In Situ Grown Mesoporous Structure of Fe-Dopant@NiCoO(X)@NF Nanoneedles as an Efficient Supercapacitor Electrode Material

In this study, we designed mixed metal oxides with doping compound nano-constructions as efficient electrode materials for supercapacitors (SCs). We successfully prepared the Fe-dopant with NiCoO(x) grown on nickel foam (Fe-dopant@NiCoO(x)@NF) through a simple hydrothermal route with annealing procedures. This method provides an easy route for the preparation of high activity SCs for energy storage. Obtained results revealed that the Fe dopant has successfully assisted NiCoO(x) lattices. The electrochemical properties were investigated in a three-electrode configuration.
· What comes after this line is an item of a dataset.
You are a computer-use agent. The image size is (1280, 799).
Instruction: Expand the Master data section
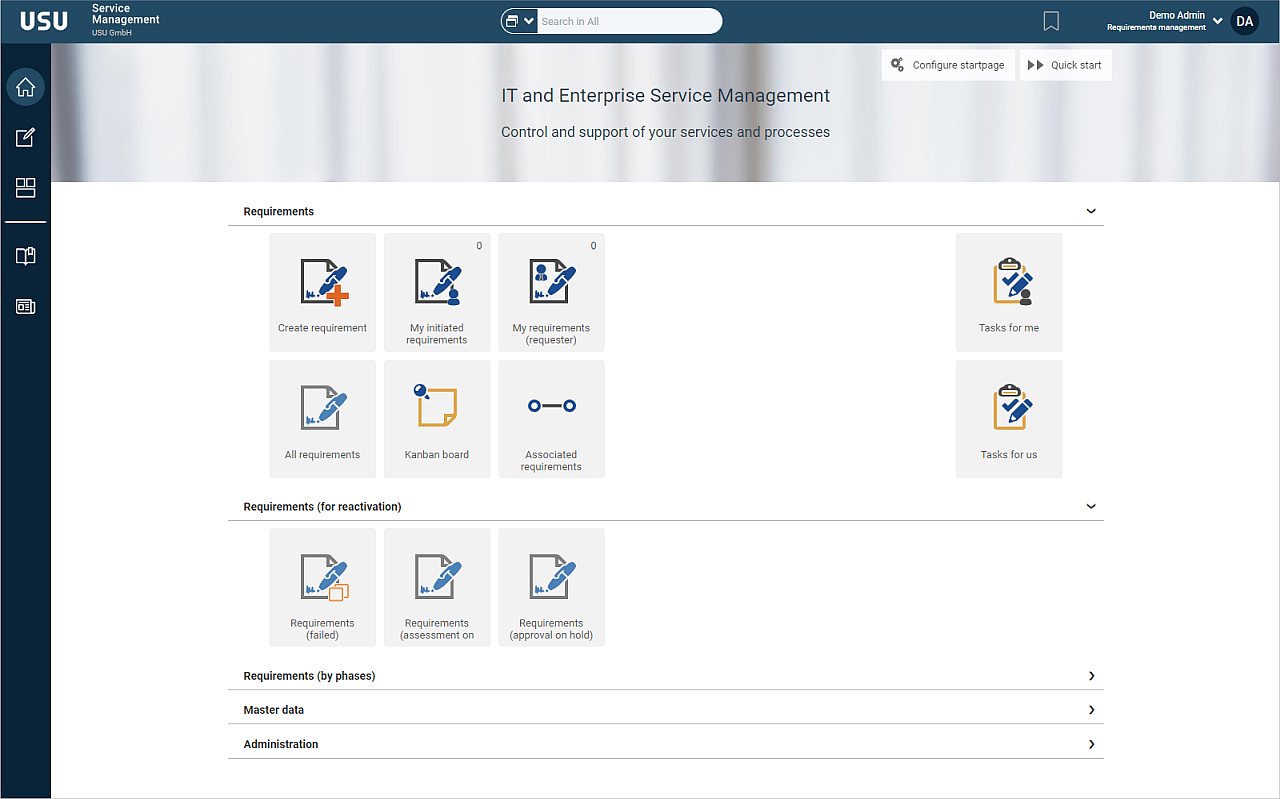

As a composite electrode for SC characteristics, the Fe-dopant@NiCoO(x)@NF exhibits notable electrochemical performances with very high specific capacitances of 1965 F g(−1) at the current density of 0.5 A g(−1), and even higher at 1296 F g(−1) and 30 A g(−1), respectively, which indicate eminent and greater potential for SCs. Moreover, the Fe-dopant@NiCoO(x)@NF nanoneedle composite obtains outstanding cycling performances of 95.9% retention over 4500 long cycles. The improved SC activities of Fe-dopant@NiCoO(x)@NF nanoneedles might be ascribed to the synergistic reactions of the ternary mixed metals, Fe-dopant, and the ordered nanosheets grown on NF. Thus, the Fe-dopant@NiCoO(x)@NF nanoneedle composite with unique properties could lead to promising SC performance.